Asuran is a new archive format, and an implementation (in rust) of both a read/write library as well as a command line tool.
Deduplication is achieved through a combination of content defined slicing and content addressable storage. The CAS backend will only store each chunk submitted to it once. The content defined slicing provides a reasonable assurance that objects will be broken up into chunks in shuch a way that duplicate chunks will occur, if possible, and not be stored twice.
The encryption backend is plugable and can be changed on a chunk-by-chunk basis. Changing the default encryption will only change the encryption method for new chunks.
Each chunk is encrypted and then put in an Object along side a tag indicating the encryption algorithm used, as well as the IV if the algorithm requires one.
TODO Supported Encryption types
The supported encryption types are as follows. All types are authenticated with an HMAC tag, whether or not the algorithm includes authentication.
- No Encryption (Passthrough cipher)
Key generation and storage
They keys used by the encryption and HMAC are generated randomly at repository creation, and are stored on disk encrypted with a key derived from a user supplied passphrase. The current KDF used is bcrypt, however this will be swapped out for a more modern one in the near future, most likely argon2id.
The compression backend is pluggable and supports a variety of compression algorithms. Compression takes place before encryption, and each chunk is tagged with the compression algorithm used to compress it1.
TODO Supported Compression types
Supported Compression types are as follows
- No Compression
TODO Intelligent Compression
Asuran will support (but currently does not) intelligent encrypt on, where it will do a trial compression of the first chunk or chunks of a file with lz4, and if reasonable compression is detected, use the selected compression algorithm too compress the chunks of the file, otherwise applying no compression.

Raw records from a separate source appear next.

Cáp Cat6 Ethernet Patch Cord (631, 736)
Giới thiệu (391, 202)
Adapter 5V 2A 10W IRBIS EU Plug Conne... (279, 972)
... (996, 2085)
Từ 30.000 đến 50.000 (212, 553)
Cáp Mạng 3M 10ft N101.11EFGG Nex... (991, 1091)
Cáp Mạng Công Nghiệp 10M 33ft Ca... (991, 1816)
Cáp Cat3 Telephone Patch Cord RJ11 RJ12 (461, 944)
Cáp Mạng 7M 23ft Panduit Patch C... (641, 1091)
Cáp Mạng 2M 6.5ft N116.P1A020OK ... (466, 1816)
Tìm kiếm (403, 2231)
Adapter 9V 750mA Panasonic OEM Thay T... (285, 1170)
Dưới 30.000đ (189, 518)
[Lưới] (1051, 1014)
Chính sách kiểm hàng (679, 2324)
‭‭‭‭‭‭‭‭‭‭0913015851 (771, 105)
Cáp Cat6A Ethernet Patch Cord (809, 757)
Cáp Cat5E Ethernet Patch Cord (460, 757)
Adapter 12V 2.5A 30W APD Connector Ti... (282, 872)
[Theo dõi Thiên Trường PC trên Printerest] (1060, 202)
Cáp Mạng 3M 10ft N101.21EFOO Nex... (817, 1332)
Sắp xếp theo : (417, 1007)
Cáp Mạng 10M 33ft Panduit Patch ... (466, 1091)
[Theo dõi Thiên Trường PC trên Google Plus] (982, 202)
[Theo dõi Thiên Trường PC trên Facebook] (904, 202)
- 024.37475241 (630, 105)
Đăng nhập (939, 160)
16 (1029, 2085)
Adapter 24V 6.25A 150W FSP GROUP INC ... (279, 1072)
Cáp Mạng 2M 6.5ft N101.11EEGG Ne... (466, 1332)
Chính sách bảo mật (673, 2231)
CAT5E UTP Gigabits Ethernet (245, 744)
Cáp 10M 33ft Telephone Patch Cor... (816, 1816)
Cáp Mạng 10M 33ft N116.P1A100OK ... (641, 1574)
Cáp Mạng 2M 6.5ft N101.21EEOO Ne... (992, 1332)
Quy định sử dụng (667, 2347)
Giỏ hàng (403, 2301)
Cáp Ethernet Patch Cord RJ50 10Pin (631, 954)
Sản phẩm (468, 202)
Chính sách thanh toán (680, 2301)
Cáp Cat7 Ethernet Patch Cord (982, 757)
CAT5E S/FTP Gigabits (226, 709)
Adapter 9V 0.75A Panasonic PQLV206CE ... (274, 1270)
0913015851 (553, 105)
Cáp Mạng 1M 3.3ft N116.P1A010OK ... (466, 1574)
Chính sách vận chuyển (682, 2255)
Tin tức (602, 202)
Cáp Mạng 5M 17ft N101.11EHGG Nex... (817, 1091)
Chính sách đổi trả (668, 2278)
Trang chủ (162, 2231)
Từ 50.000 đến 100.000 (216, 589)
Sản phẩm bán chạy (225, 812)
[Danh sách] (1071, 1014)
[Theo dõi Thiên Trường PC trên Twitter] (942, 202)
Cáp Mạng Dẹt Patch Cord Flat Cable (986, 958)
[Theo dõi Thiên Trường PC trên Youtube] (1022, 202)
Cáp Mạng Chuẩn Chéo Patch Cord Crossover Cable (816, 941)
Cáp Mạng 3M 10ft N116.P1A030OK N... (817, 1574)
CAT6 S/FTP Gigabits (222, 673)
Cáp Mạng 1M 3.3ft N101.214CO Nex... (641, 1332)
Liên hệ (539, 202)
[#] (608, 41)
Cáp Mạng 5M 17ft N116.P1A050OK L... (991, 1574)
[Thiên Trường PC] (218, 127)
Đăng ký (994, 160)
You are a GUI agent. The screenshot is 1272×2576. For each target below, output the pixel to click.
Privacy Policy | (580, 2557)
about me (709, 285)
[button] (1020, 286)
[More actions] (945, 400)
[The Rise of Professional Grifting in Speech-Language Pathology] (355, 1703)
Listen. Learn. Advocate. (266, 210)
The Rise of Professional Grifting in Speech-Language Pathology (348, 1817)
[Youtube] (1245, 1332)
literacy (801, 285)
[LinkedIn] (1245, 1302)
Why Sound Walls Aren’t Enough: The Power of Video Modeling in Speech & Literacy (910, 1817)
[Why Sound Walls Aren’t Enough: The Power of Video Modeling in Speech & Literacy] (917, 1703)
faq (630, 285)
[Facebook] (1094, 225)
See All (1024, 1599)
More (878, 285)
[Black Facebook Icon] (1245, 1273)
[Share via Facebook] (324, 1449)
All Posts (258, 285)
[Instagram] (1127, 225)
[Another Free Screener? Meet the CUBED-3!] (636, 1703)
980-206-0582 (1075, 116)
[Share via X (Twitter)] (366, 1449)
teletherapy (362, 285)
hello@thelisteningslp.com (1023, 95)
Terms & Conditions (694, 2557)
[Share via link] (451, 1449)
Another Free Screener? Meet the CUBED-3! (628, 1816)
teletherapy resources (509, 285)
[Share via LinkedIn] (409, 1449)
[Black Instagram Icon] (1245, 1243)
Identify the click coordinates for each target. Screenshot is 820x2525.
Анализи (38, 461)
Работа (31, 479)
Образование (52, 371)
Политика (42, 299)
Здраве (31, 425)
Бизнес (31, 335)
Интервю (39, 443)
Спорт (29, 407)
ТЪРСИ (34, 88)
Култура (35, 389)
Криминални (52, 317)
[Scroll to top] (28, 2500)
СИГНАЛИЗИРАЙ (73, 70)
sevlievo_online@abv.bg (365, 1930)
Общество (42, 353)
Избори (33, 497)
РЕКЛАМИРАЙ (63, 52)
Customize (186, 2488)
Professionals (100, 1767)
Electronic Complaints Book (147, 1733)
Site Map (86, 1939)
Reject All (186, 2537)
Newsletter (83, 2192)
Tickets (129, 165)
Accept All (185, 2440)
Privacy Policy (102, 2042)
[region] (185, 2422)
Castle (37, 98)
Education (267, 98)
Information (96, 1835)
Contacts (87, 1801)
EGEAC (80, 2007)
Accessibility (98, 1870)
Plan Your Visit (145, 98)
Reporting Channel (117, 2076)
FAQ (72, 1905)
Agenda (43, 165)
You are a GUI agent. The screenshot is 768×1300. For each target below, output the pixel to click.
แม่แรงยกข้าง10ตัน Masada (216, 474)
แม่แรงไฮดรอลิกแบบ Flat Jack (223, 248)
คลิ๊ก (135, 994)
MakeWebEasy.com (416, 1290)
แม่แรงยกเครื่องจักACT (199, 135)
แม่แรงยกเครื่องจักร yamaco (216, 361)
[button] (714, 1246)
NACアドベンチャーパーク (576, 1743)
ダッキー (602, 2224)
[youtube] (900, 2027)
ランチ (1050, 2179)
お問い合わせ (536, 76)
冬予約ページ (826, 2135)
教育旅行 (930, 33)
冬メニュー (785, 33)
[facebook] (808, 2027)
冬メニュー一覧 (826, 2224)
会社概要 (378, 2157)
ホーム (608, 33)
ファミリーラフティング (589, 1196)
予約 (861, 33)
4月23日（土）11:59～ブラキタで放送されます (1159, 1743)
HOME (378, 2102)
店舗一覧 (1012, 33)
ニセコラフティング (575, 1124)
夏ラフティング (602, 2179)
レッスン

All data stored in the repository is authenticated through an encrypt-then-mac construction, with HMAC-SHA256 and Blake2b currently supported. Asuran will sternly refuse to unpack a chunk if the HMAC does not pass verification.
Content keys used by the CAS are generated with an HMAC of the plain text, using a different key than the HMAC used for verification. These are currently not verified.
TODO Supported Hashes for HMAC
The supported HMAC algorithms are as follows
The repository is a low level key-value store that is commited to disk. All values (refered to as “chunks”) in the repository are encrypted, compressed, and HMACed with algorithms configurable on a per-value basis.
The repository only understands keys and values, and effectively operates as content addressable storage, all other data structures are implemented on top of the repository.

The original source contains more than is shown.